То был доктор Йерриль, молодой человек, которого Нильс встречал у статского советника; по шпилькам статской советницы он заключил, что тот отчаянный вольнодумец в вопросах религии; с его же собственных слов Нильс знал, что в вопросах политических он, напротив, ужасный ретроград. Таких людей нехотя принимали у статского советника — верного сына церкви и либерала. Доктор же, по взглядам и но связям покойной матери, принадлежал к тому широкому тогда кругу, где на новые свободы поглядывали настороженно, если не враждебно, и где в вопросах религии принимали более чем рационалистические, но менее чем атеистические воззрения, если не исповедовали равнодушия либо мистицизма, что тоже случалось. В этом кругу, на разные, впрочем, лады, объявляли, что Голштиния столь же близка сердцу датчанина, как и Ютландия, не чувствовали никакого родства со Швецией и не уповали на все датское в новоявленных формах. Наконец, Мольера там знали лучше, чем Хольберга, Баггесена лучше, чем Эленшлегера, и, быть может, обнаруживали известную слащавость вкуса.
Такие или близкие им воззрения формировали юного Йерриля.
Он, моргая, смотрел на Нильса, покуда тот поверял ему свои наблюдения над прочими присутствующими, особенно остановись на том, как все они смущены, что в такой вечер для них не сыскалось ни одного порядочного дома.
— О, я это прекрасно понимаю, — ответил холодно, почти как отрезал, Йерриль. — С легким сердцем в сочельник сюда не явишься и, разумеется, чувствуешь себя униженным, будто тебя вытолкали за порог. Вы–то почему здесь? Не хочется, так не отвечайте.
Нильс отвечал только, что последнее рождество встретил с покойной матерью.
— Простите меня, — сказал Йерриль, — вы очень любезны, что ответили; вы уж не сердитесь на мою подозрительность. Знаете, ведь кое–кто из молодежи приходит сюда, чтоб подшутить над рождеством, я же, поверьте, здесь лишь из почтения к чужим чувствам. Впервые я не пошел в сочельник к одной милой семье, которую знаю еще с детства, по родному городу. Мне вдруг показалось, что я мешаю им петь рождественские псалмы. Не то чтобы они стеснялись меня, для этого они слишком умные люди, но им неприятно, что кто–то среди них остается равнодушен к псалмам, не видит в них смысла. Так мне показалось.
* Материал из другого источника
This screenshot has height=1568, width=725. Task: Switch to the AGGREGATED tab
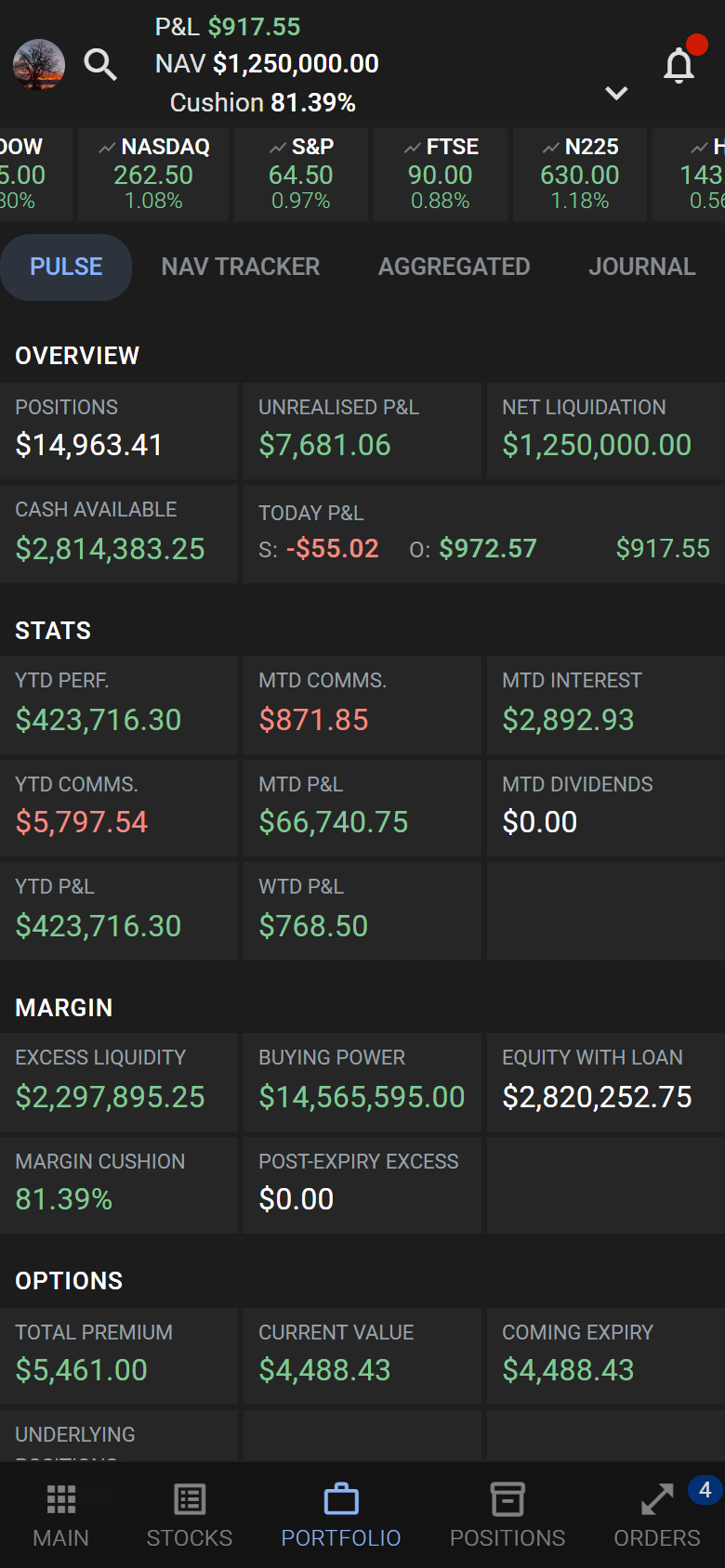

Почти молча они отужинали, зажгли сигары и решили пойти выпить грогу где–нибудь еще. Ни тому, ни другому не хотелось сегодня смотреть на золоченые зеркала и красный бархат, наскучившие им в остальные вечера, и потому они направились в захудалый трактир, куда прежде не заглядывали.
Они тотчас поняли, что здесь не засидятся.
Хозяин в жилете, половые и несколько их приятелей сидели в глубине комнаты и играли в дурака. Хозяйка и хозяйские дочки следили за игрой и прислуживали за столом, но им прислуживать не стали; то, что спросили они, принес один из половых. Они поняли, что помешали, и выпили грог залпом. При их появлении они понизили голоса, а хозяин, хоть и не в силах был оторваться от стула, поспешил натянуть сюртук.
— Бесприютны мы с вами нынче, — сказал Нильс, когда они снова побрели по улице.
— Что ж, это в порядке вещей, — почти торжественно отвечал Перриль.
Заговорили о христианстве. Тема словно носилась в воздухе.
Нильс горячо накинулся на христианство, но это были все общие места.
Йерриль заскучал на избитой тропке знакомых словопрений и вдруг сказал без видимой связи с предыдущим:
— Остерегитесь, господин Люне; христианство у власти. Глупо ополчаться на правящую истину ради наследницы престола.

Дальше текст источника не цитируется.